A former police officer convicted of a rape committed while on duty four decades ago has had his jail sentence increased by more than three years.
David Lomax, now 84, of Esher Grove in Waterlooville, Hampshire, was originally handed a prison term of four years and nine months at Leeds Crown Court in October.
But, at the Court of Appeal in London on Wednesday, three judges ruled that his sentence for the rape of a "vulnerable" young woman in 1978 and misconduct in a public office was "unduly lenient" and upped it to eight years.
Lomax, who suffers from ill health, watched via video link from prison as Lord Justice Holroyde said the court agreed with Solicitor General Robert Buckland that the total term imposed last year was too short for the seriousness of the offending.
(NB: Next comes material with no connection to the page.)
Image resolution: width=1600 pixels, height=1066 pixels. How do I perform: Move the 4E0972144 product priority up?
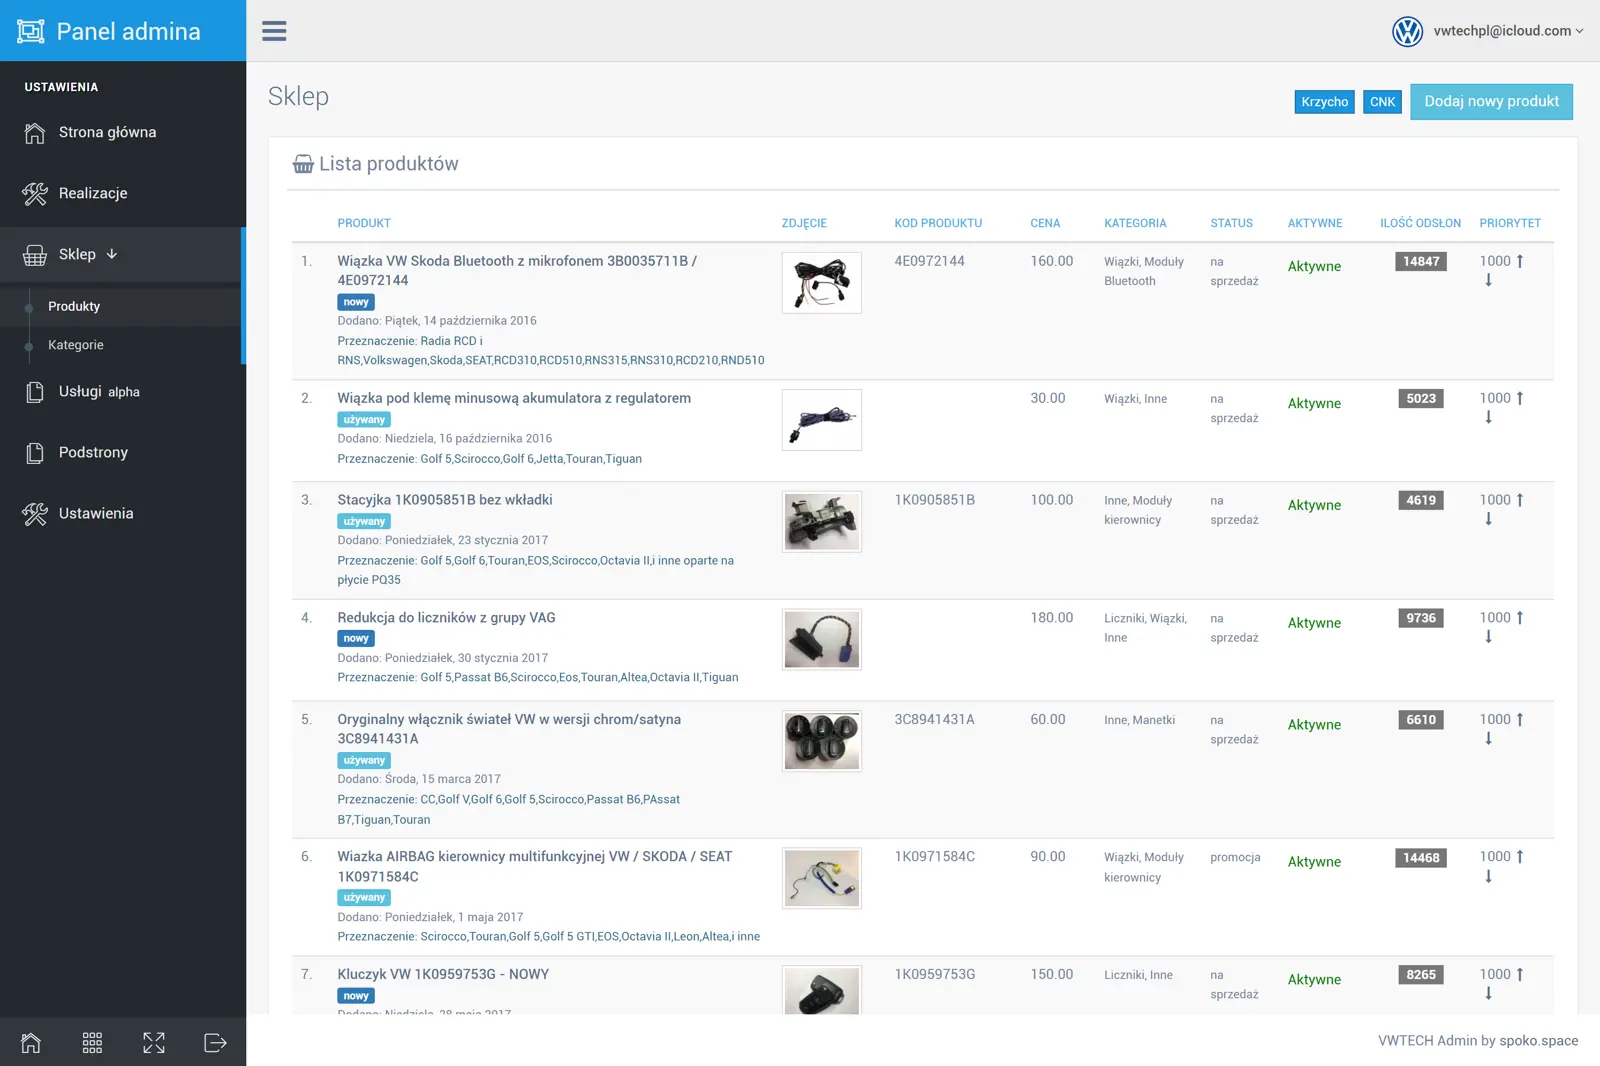pos(1520,261)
At the time of the offences, Lomax was a 43-year-old warrant officer with West Yorkshire Police when he raped a 21-year-old at her home in Leeds during a visit over her non-payment of a fine.
Lord Justice Holroyde, giving the background to the case, said that when the woman said she could not pay, Lomax said he would have to arrest her.
She "begged" him not to do so and he told her that if they had sex he would not have to return for another two weeks.
Lord Justice Holroyde said she "felt she had no choice but to comply".
She reported what had happened and Lomax was arrested and interviewed.
At the time, the quality of DNA science was "insufficient" to enable evidence recovered from the scene to be matched to any particular individual.
Lomax denied any wrongdoing and continued with his police service.
But, in 2016, a semen sample which had been retained was subjected to further scientific examination as part of a cold case review.
Lord Justice Holroyde said advances in science made it possible for a match to be made, and Lomax was arrested in 2017. He pleaded not guilty at his trial.
Announcing the decision to increase the sentence, Lord Justice Holroyde said the former officer had abused his position of "trust and power in the most cynical manner", giving his victim, referred to as J, a choice between immediate arrest and submitting to rape.
He said of the original sentence: "We have no doubt that the sentence failed to impose just and proportionate punishment for this very serious offending which has substantially blighted J's life."
Lord Justice Holroyde said the court recognised that a lengthy sentence for a man of his age and poor health would make prison "particularly difficult".
But, in making every allowance it could in his favour, the court had concluded that the total sentence should be eight years.
Commenting on the increase, the Solicitor General said: "Lomax abused his position of trust as a police officer, and got away with his crime for too long.
"Thanks to modern forensic science, he was brought to book.
"It is only right that it is now made clear to him that his actions have not been forgotten and will be met with the full force of the law."